= Document passage =
Honestly speaking I don't even think it needs to create original content.
It can just reuse plots that were a hit and change some few things.
And this makes me think Hollywood are doing that since they are constantly redoing movies and the CGI is getting worse by the day suggesting the use of AI.
One big question with AI generated writing is if it will ever generate the ability to throw in something random to surprise the readers.

= Exercise aim =
In the comment on AI writing, what can AI reuse instead of creating original content? The listing has nothing to do with the comment on AI writing.

= Listed entries =
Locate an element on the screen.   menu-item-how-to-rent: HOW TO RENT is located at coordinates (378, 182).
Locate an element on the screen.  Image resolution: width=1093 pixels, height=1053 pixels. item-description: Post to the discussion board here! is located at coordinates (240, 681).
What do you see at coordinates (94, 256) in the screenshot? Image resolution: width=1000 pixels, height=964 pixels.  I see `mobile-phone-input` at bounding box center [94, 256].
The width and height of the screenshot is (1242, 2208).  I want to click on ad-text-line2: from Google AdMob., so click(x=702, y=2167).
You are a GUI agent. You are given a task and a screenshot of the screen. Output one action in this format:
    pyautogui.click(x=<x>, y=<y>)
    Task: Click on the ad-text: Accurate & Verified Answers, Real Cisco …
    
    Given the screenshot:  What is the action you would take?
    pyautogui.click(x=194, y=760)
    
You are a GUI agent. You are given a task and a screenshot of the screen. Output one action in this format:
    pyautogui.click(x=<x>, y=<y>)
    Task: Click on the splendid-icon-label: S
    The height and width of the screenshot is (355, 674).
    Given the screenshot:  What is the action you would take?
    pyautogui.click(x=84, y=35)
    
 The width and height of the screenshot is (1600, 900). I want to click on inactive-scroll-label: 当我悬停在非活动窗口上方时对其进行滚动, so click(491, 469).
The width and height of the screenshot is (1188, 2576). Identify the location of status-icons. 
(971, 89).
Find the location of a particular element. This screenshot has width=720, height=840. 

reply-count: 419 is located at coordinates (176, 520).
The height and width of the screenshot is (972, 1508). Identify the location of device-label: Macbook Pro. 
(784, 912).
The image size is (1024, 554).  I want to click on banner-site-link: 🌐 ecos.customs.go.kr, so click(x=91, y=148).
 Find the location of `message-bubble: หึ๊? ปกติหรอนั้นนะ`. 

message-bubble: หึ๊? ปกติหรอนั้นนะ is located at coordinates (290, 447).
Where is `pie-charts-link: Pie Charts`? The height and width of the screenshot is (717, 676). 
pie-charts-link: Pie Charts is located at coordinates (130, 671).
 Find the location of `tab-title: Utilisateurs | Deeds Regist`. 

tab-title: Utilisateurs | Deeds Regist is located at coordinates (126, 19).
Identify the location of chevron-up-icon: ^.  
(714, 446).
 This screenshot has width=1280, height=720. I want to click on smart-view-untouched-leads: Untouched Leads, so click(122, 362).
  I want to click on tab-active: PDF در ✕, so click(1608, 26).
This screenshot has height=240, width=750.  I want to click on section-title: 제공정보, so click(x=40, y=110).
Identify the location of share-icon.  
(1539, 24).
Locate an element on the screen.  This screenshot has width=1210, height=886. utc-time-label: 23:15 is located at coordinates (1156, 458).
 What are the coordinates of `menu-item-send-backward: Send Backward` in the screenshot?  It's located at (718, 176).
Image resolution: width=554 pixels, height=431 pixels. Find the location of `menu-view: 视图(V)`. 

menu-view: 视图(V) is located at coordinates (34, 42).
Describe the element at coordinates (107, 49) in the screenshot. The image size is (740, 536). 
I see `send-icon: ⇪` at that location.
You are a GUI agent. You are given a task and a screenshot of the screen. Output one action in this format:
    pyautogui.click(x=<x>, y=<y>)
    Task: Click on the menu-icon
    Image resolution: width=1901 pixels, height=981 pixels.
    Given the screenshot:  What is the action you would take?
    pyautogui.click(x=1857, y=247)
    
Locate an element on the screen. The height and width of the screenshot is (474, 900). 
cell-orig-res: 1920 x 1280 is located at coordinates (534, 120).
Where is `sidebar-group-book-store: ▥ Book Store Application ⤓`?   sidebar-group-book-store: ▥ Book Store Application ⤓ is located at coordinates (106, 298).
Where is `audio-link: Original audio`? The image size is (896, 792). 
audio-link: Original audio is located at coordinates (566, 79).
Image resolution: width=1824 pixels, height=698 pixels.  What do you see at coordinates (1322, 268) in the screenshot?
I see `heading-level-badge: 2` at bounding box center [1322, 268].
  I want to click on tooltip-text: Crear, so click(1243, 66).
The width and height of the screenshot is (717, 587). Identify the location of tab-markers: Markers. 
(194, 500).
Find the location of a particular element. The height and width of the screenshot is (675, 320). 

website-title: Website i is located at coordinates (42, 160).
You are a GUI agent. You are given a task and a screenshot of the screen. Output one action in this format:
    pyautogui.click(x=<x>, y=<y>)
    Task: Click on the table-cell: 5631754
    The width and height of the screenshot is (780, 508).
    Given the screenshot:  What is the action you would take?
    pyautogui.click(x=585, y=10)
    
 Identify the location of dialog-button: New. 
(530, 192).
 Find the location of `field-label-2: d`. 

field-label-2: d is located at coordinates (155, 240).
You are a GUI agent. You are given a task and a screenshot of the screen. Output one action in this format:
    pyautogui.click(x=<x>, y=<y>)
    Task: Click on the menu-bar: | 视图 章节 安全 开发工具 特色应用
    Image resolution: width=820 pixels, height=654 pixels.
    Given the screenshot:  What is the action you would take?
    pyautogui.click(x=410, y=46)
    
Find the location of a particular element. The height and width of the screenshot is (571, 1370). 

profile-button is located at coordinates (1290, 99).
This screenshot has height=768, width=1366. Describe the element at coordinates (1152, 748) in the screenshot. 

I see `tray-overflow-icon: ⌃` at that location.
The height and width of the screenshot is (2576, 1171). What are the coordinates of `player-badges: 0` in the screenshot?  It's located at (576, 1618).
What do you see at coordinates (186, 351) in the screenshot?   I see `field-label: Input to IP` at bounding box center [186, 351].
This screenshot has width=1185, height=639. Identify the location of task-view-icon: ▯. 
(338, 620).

= Result of this exercise =
Plots that were a hit, with a few things changed.